_BRIEF_: Below are the records; collect from them each line containing the string "Business".

_SOURCE RECORDS_:
=-=-=

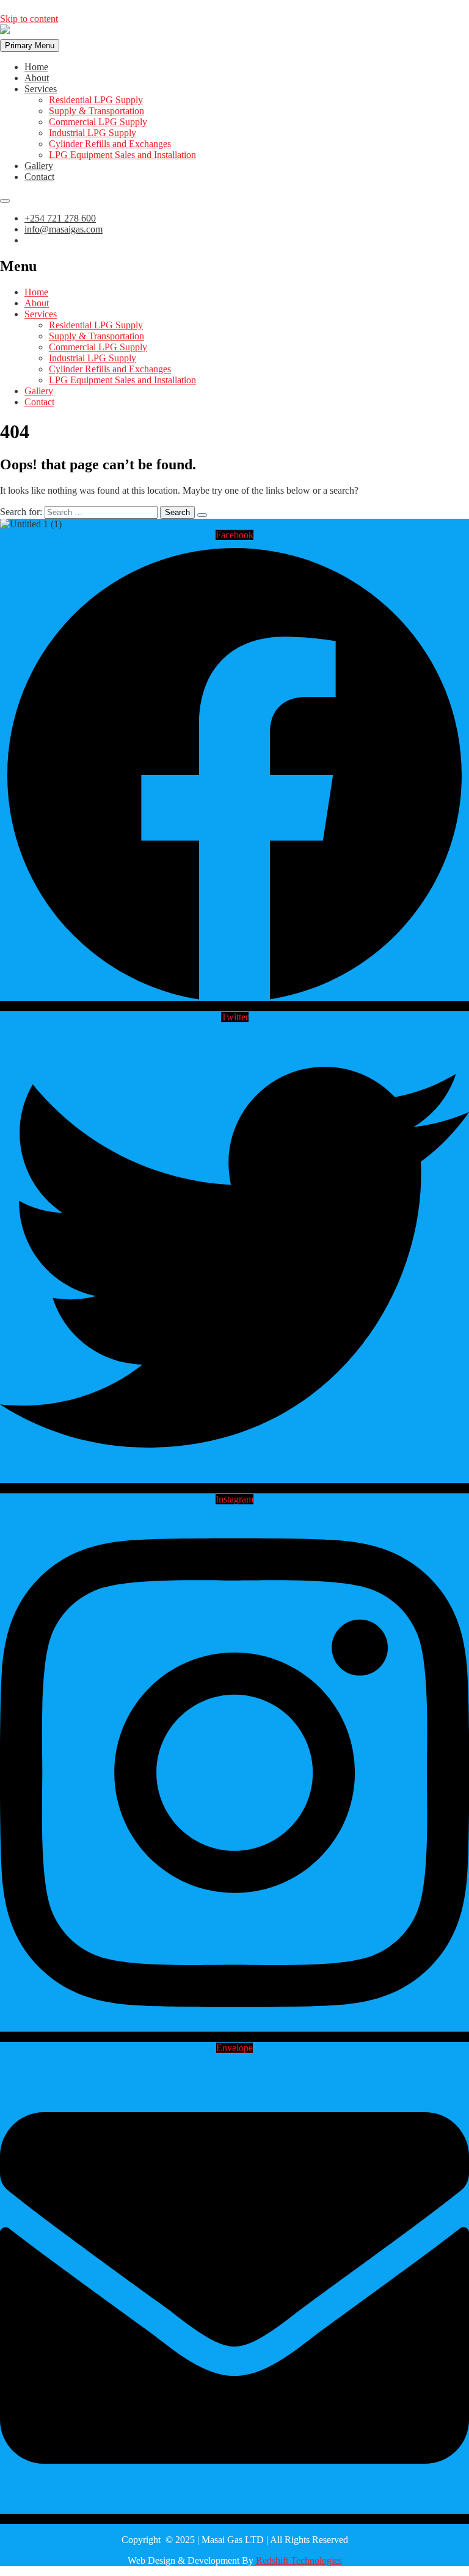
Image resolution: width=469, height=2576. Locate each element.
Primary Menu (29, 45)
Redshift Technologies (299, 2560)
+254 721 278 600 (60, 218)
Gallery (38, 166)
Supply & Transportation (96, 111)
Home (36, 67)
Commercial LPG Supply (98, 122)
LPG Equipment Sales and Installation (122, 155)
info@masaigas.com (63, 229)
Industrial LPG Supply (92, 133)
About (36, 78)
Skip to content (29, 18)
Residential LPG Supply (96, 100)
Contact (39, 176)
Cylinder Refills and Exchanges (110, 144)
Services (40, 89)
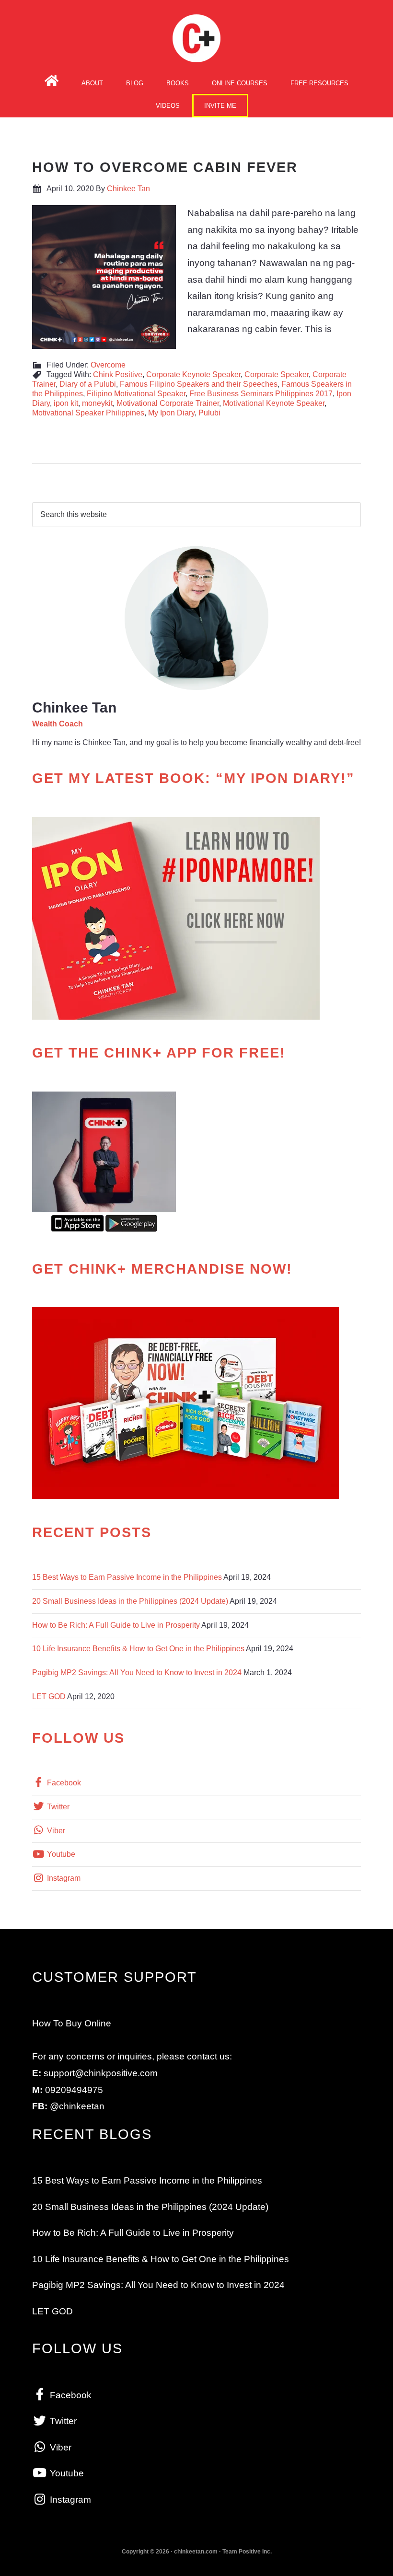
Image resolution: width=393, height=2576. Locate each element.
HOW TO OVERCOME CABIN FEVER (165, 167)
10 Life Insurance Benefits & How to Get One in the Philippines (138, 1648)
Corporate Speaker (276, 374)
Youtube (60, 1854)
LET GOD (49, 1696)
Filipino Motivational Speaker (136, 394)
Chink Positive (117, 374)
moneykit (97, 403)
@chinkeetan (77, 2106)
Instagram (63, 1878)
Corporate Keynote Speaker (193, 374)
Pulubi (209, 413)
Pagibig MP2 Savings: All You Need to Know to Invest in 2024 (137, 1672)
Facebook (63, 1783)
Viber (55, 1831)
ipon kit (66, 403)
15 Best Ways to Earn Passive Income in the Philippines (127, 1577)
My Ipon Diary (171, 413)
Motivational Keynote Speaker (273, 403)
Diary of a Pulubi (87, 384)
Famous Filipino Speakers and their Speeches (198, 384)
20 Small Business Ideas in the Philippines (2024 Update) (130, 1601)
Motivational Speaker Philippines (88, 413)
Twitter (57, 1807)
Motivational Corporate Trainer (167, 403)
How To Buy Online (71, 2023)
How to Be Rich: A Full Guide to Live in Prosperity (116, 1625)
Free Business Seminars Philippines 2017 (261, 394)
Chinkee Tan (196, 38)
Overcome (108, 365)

=-=-=

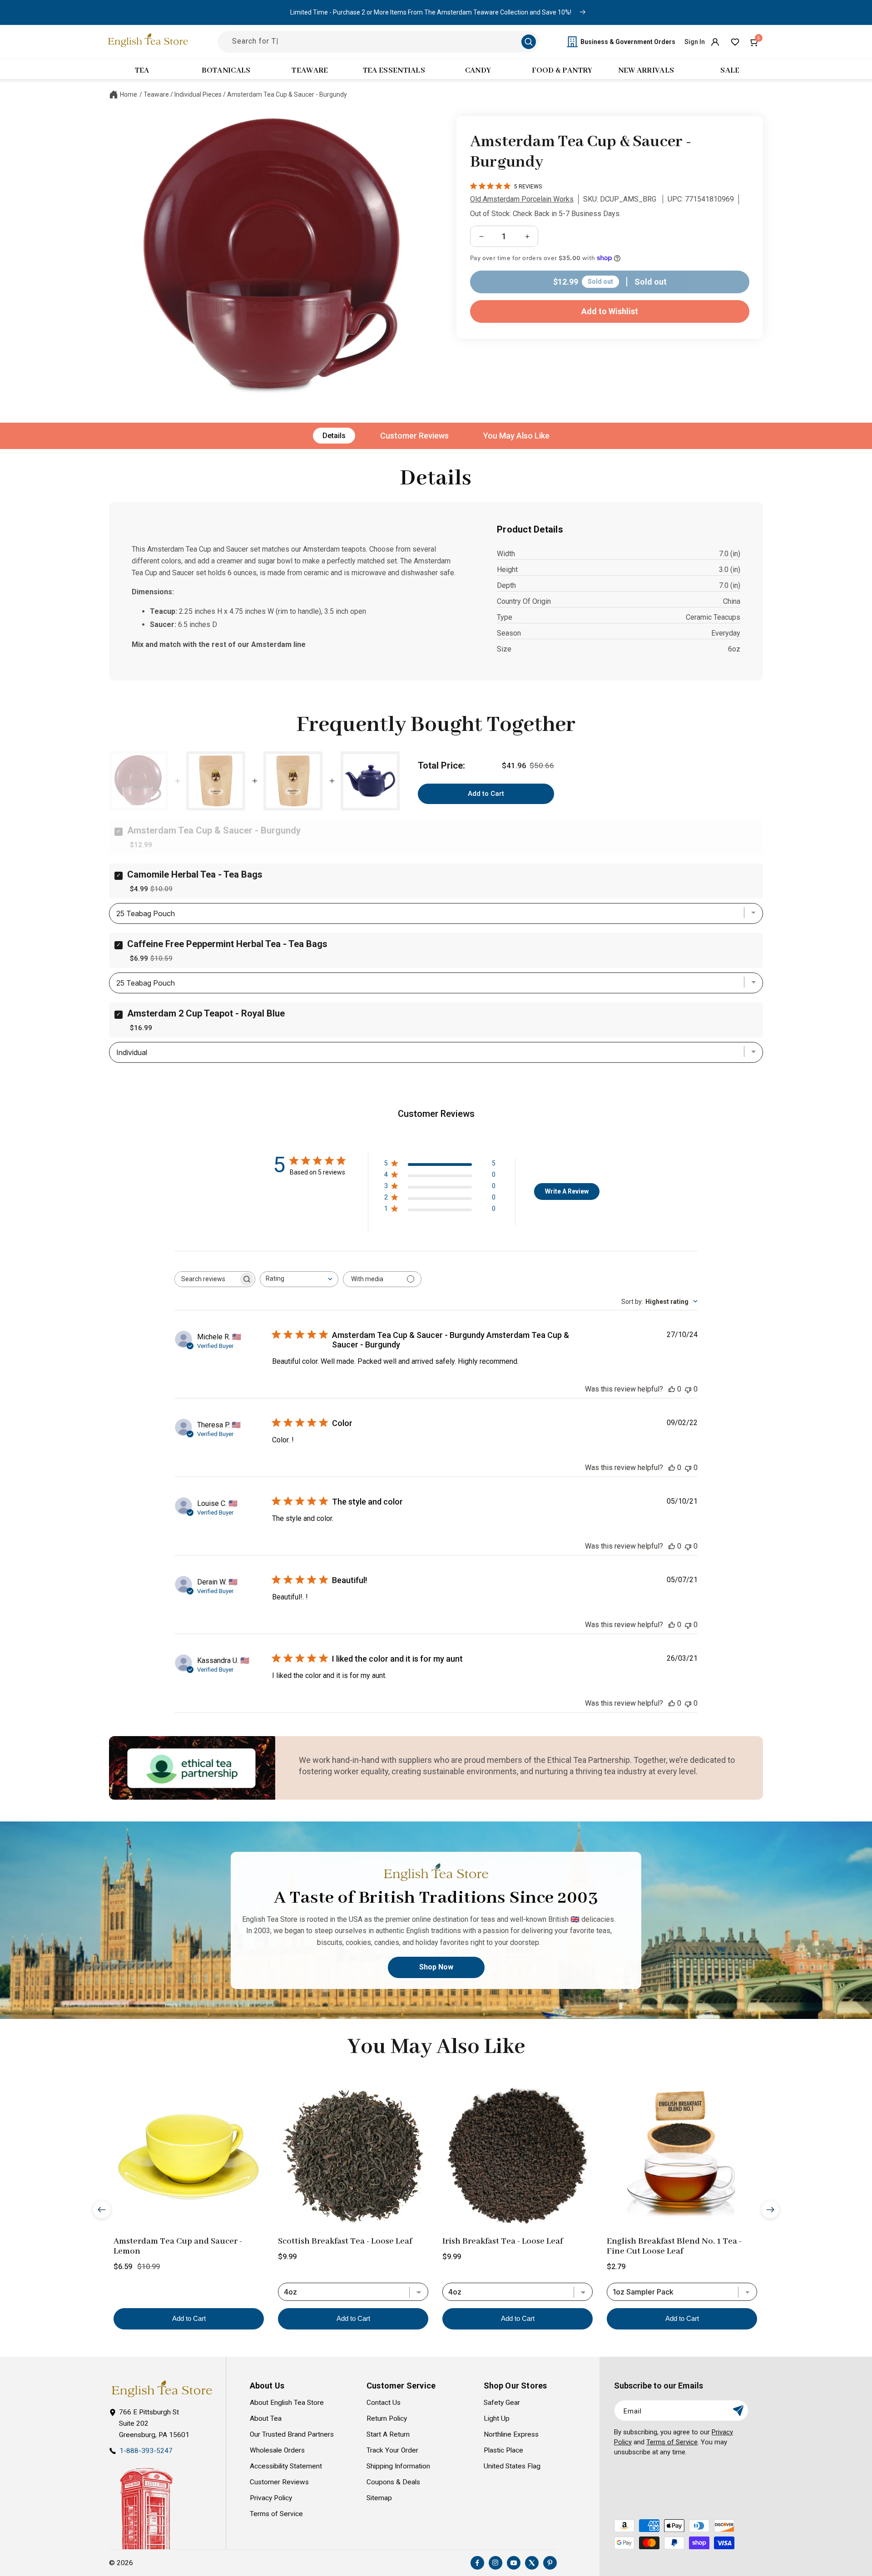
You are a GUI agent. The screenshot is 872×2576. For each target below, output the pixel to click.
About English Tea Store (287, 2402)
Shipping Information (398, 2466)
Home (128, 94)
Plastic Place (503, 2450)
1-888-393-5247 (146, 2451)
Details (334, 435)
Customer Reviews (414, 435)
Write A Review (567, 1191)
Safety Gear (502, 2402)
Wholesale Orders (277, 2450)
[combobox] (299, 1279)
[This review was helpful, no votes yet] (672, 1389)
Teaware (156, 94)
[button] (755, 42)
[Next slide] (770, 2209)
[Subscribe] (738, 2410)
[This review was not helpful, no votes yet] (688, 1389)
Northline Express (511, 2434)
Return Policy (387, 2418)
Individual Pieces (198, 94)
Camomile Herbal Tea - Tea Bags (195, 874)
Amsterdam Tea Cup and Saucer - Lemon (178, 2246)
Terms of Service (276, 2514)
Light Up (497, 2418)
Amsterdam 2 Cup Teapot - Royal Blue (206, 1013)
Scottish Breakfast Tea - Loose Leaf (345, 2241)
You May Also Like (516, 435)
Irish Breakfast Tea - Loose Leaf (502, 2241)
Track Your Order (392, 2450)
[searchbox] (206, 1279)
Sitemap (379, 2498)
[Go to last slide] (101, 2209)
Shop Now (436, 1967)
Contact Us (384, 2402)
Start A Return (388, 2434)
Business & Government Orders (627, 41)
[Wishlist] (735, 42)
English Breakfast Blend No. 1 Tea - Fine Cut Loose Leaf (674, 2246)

=-=-=

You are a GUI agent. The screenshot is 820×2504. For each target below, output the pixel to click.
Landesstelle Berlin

=-=-=

_RESPONSE TO THE EXERCISE_:
20 Small Business Ideas in the Philippines (2024 Update) (130, 1601)
Free Business Seminars Philippines 2017 (261, 394)
Business & Government Orders (627, 41)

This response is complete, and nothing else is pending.